Pubdate: Tue, 01 Jun 1999
Source: Associated Press
Copyright: 1999 Associated Press
Author: Laurie Asseo  

COURT: JURIES MUST CITE VIOLATIONS

WASHINGTON (AP)   The Supreme Court today made it harder for
prosecutors to win convictions in federal cases alleging a continuing
illegal-drug enterprise.

Juries in such cases must agree which specific illegal acts were
committed by a defendant, the court ruled 6-3 in ordering restudy of
the conviction of the alleged leader of a Chicago street gang.

It is not enough for jurors to agree more generally that a defendant
committed a series of violations without specifying which ones, the
court said.

Writing for the court, Justice Stephen G. Breyer noted that the law
has 90 sections describing various acts that could be considered violations.

The breadth of the law makes it more likely that allowing jurors to
reach a verdict without agreeing on specific violations "will cover up
wide disagreement among the jurors about just what the defendant did,
or did not, do," Breyer wrote.

Unless jurors are required to focus on specific details, Breyer said,
they may "fail to do so, simply concluding from testimony, say, of bad
reputation, that where there is smoke there must be fire."

Today's decision set aside a lower court ruling that affirmed Eddie
Richardson's conviction and life sentence. Prosecutors say that in
1970 Richardson formed a street gang on Chicago's west side called the
Undertaker Vice Lords, and that his title was King of all the
Undertakers.

He was charged in 1994 with conspiracy to sell narcotics, including
heroin and crack cocaine, and with engaging in a continuing narcotics
criminal enterprise.

The drug-enterprise law requires proof that a defendant committed a
federal  felony drug violation that was part of a "continuing series
of violations" involving five or more other people supervised by the
defendant.

Prosecutors said the Chicago scheme involved thousands of drug
sales.

The trial judge told jurors that to convict Richardson, they had to
unanimously agree that he committed at least three federal narcotics
violations, but they did not need to agree on which specific offenses
he committed.

The 7th U.S. Circuit Court of Appeals affirmed the trial judge's
ruling and upheld Richardson's conviction.

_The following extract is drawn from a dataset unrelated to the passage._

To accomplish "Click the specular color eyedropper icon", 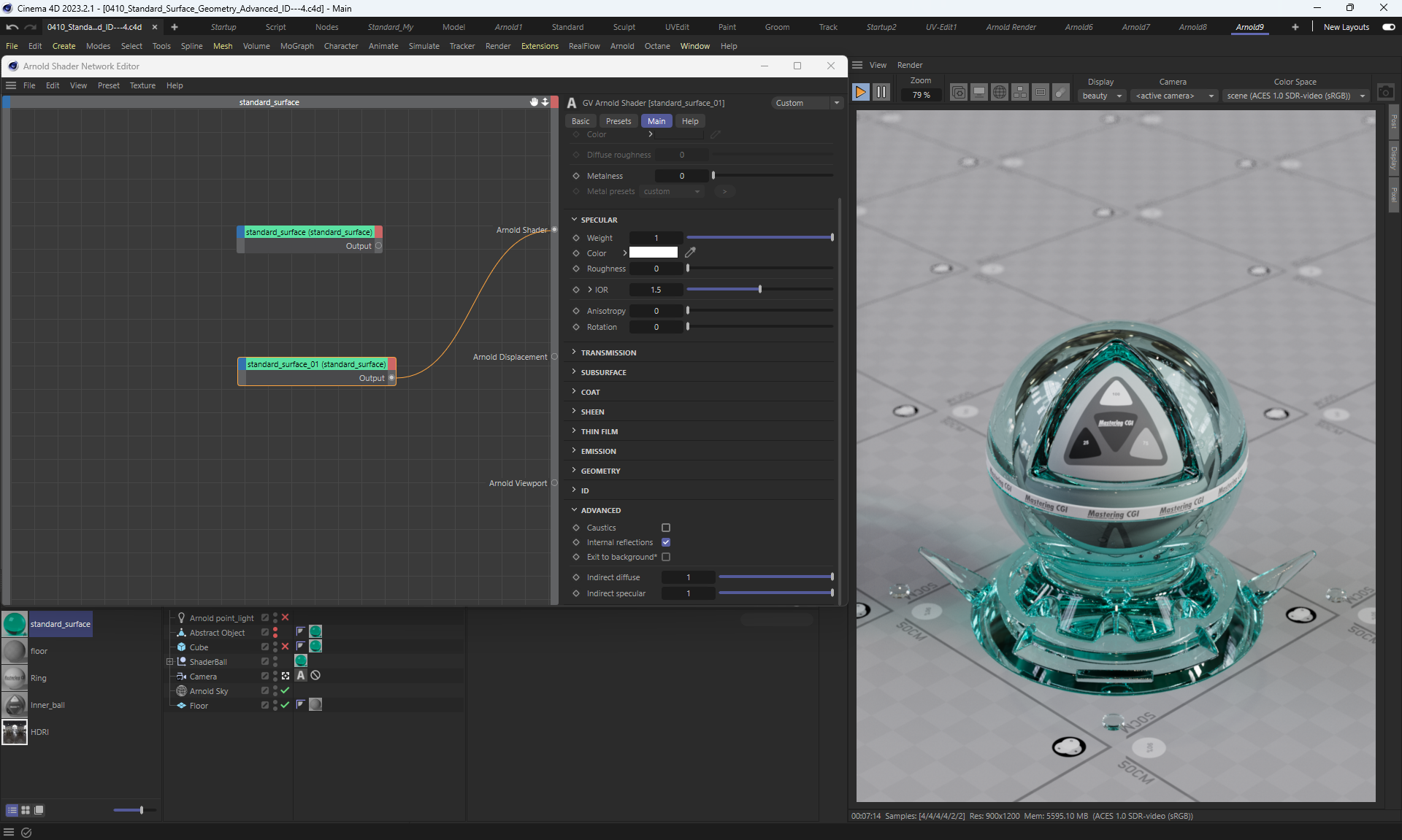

In appealing to the Supreme Court, Richardson's lawyers relied on a
1970 Supreme Court decision that said prosecutors must prove every
element of a crime. The series of violations were an element of the
crime and therefore jurors must unanimously agree on each specific
violation, his lawyers said.

The Clinton administration argued instead that the criminal enterprise
law focused on a course of conduct, not the identity of any particular
offense. Requiring jury agreement on which specific offenses someone
committed could lead to defendants being acquitted even though jurors
agreed that they committed a series of offenses, government lawyers
said.

The Supreme Court ruled against the government, and ordered lower
courts to consider analyzing whether the error should be considered
harmless in Richardson's case.

Breyer's opinion was joined by Chief Justice William H. Rehnquist and
Justices John Paul Stevens, Antonin Scalia, David H. Souter and
Clarence Thomas.

Justices Anthony M. Kennedy, Sandra Day O'Connor and Ruth Bader
Ginsburg dissented.

Writing for the three, Kennedy called the ruling a "substantial
departure from what Congress intended," adding that it "rewards those
drug kingpins whose operations are so vast that the individual
violations cannot be recalled or charged with specificity."

The case is Richardson vs. U.S., 97-8629.